Segment Open
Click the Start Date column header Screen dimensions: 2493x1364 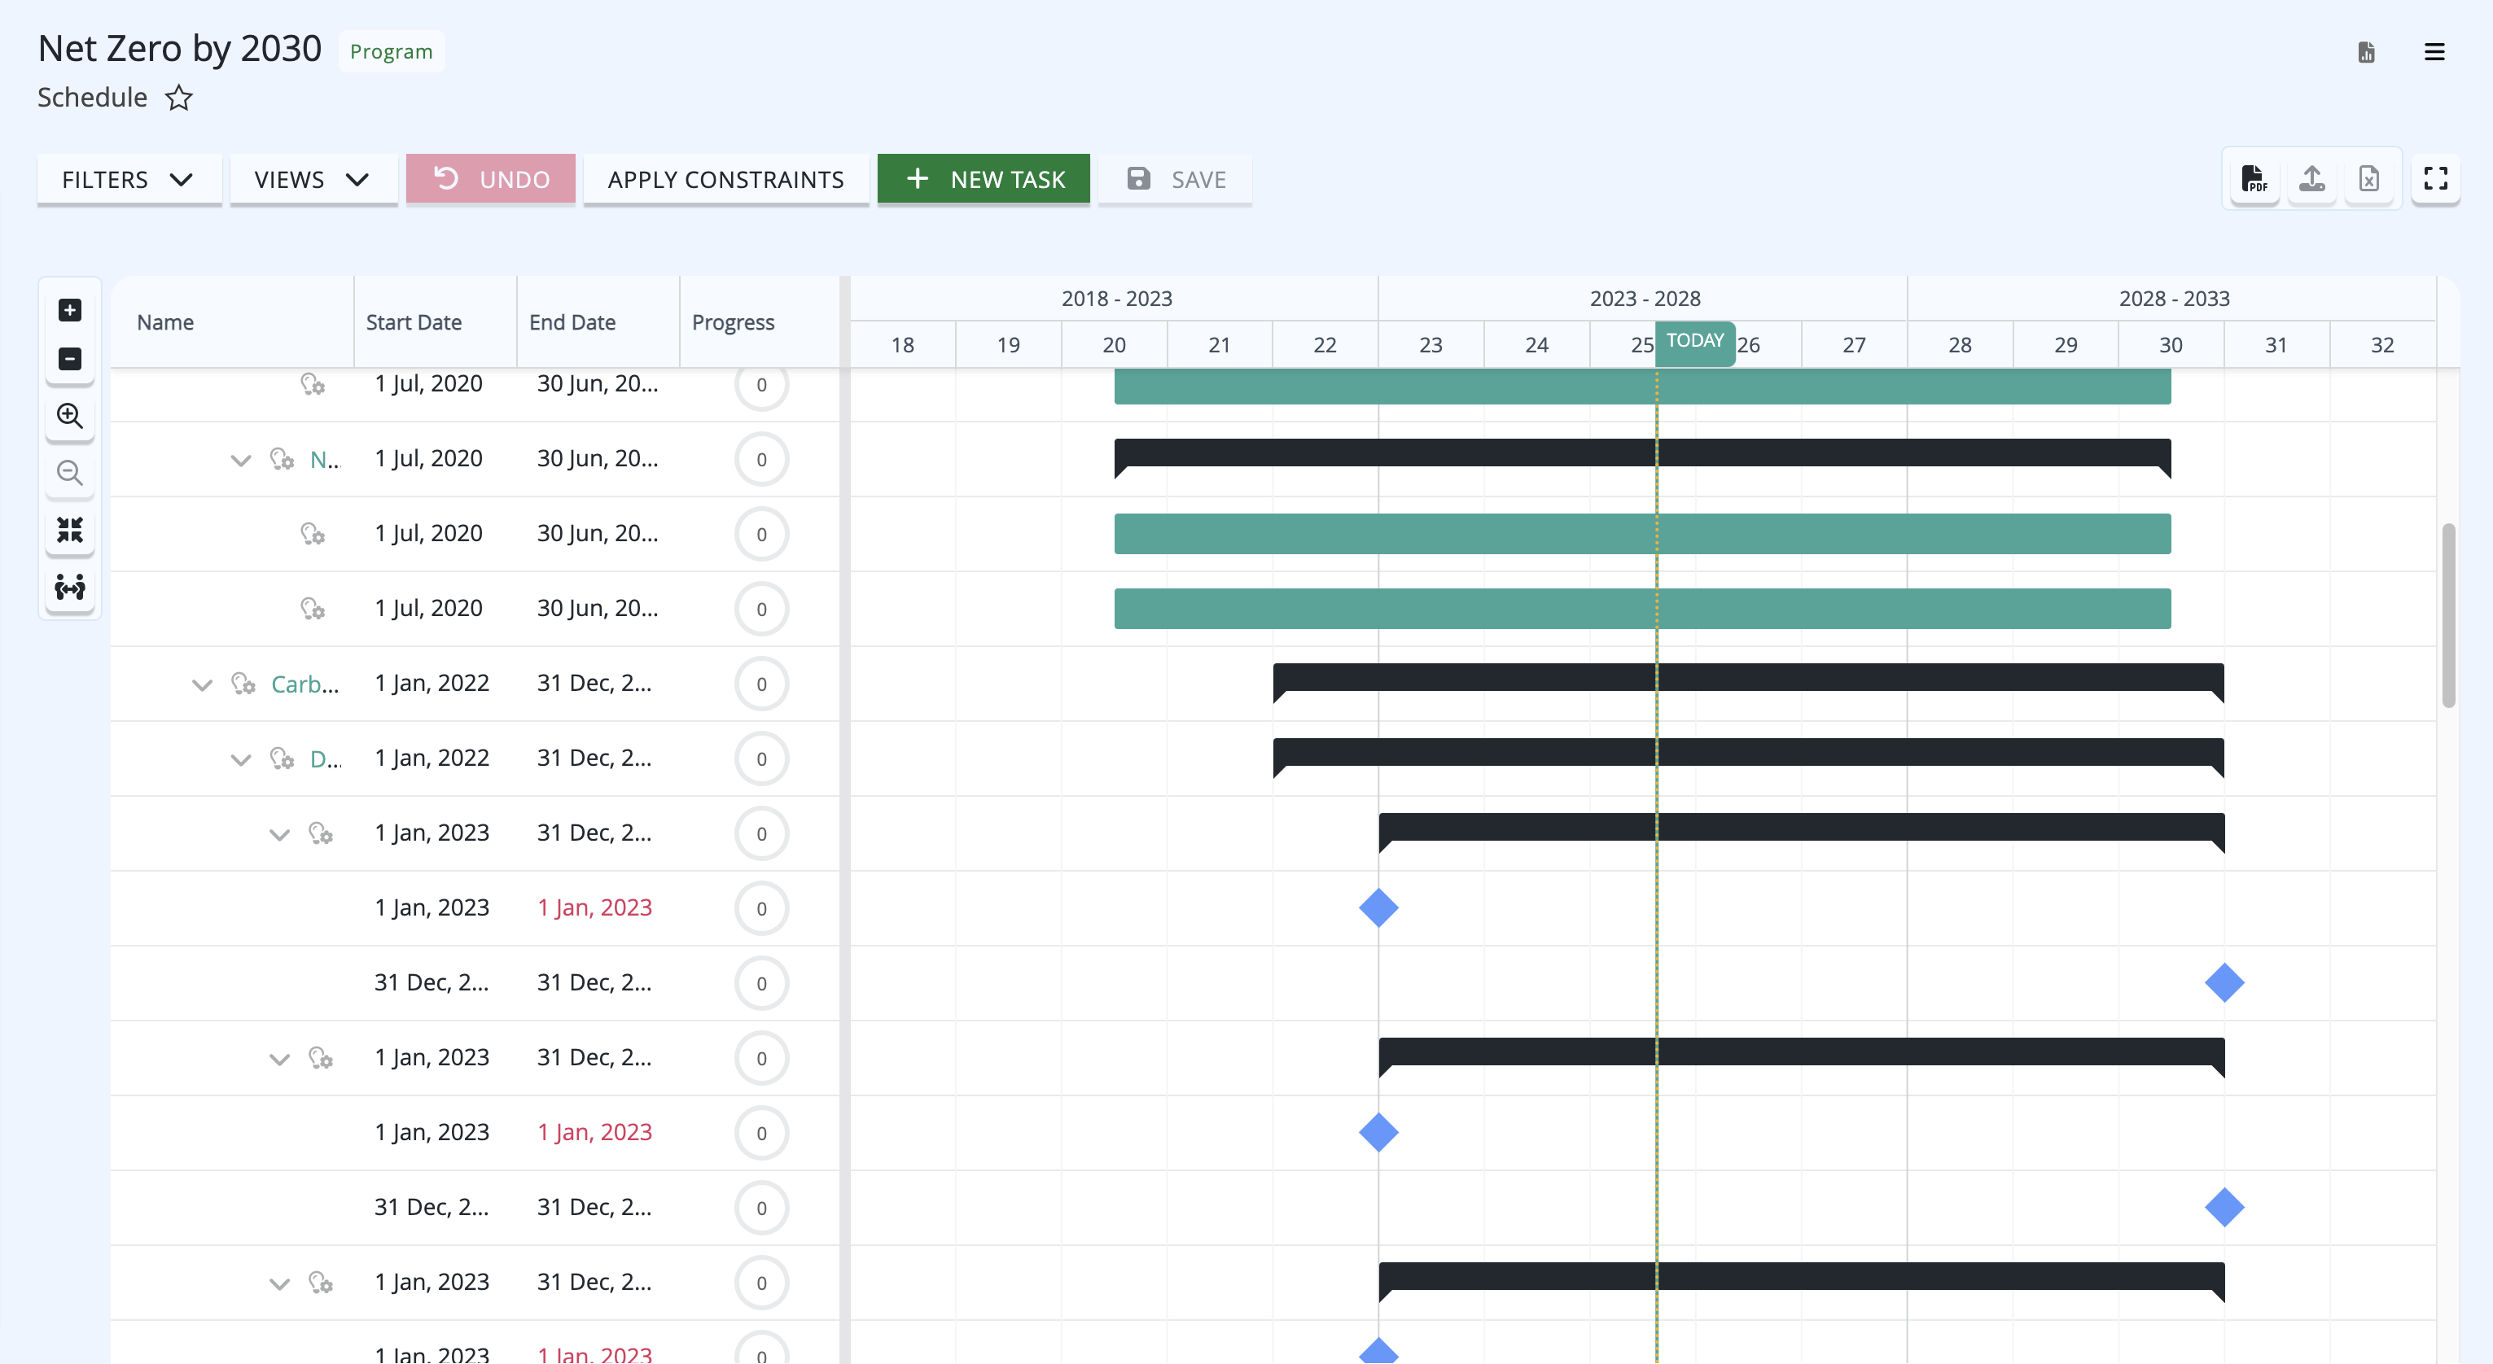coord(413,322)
Segment Closed
Segment Open
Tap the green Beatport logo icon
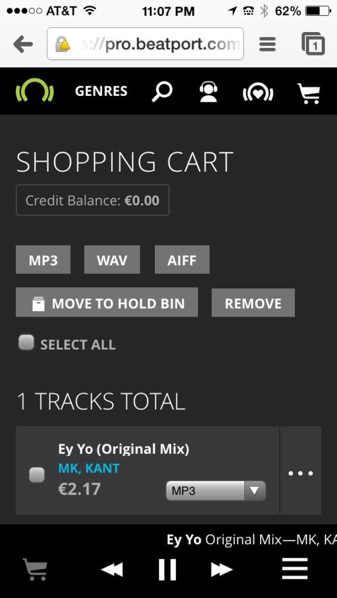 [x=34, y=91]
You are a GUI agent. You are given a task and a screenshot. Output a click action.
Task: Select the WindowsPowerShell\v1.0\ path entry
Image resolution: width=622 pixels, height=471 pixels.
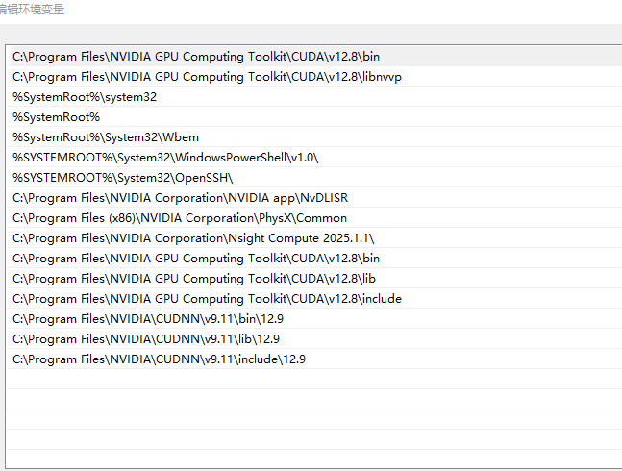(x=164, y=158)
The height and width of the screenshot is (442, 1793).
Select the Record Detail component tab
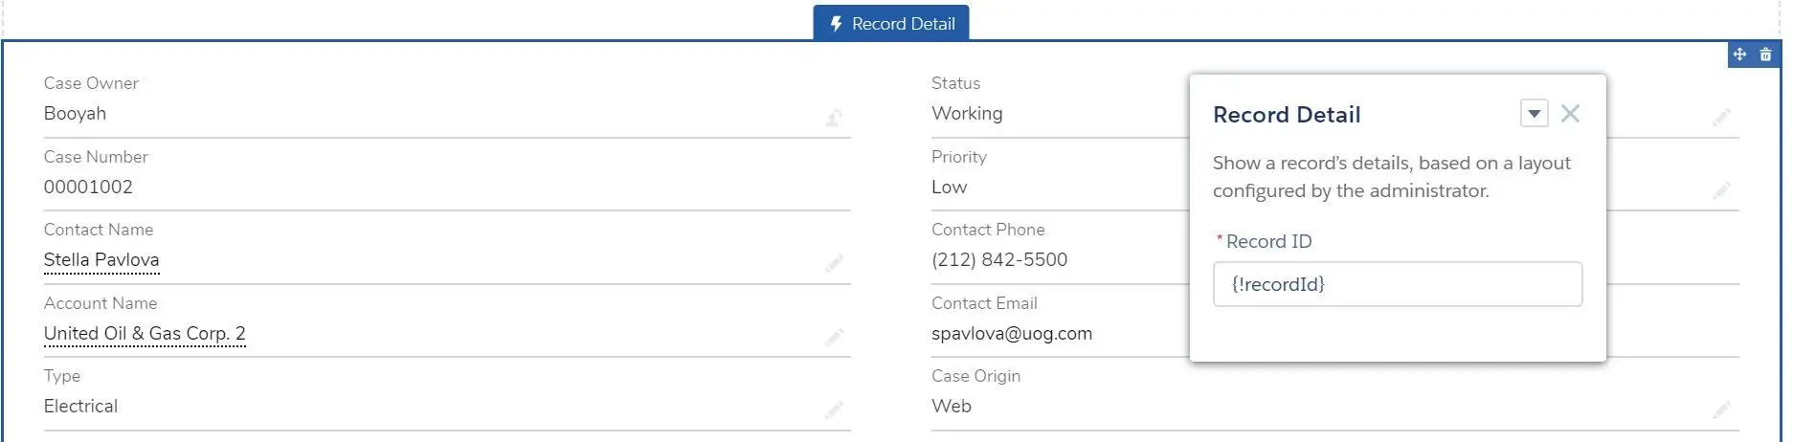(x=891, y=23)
Segment Closed
WHAT IS EXPECTED
Lines of the material in which the word "screenshot" occurs are to be copied out.

RESPONSE TO THE EXERCISE
You are a GUI agent. You are given a task and a screenshot. Output a click action.
The height and width of the screenshot is (442, 1793).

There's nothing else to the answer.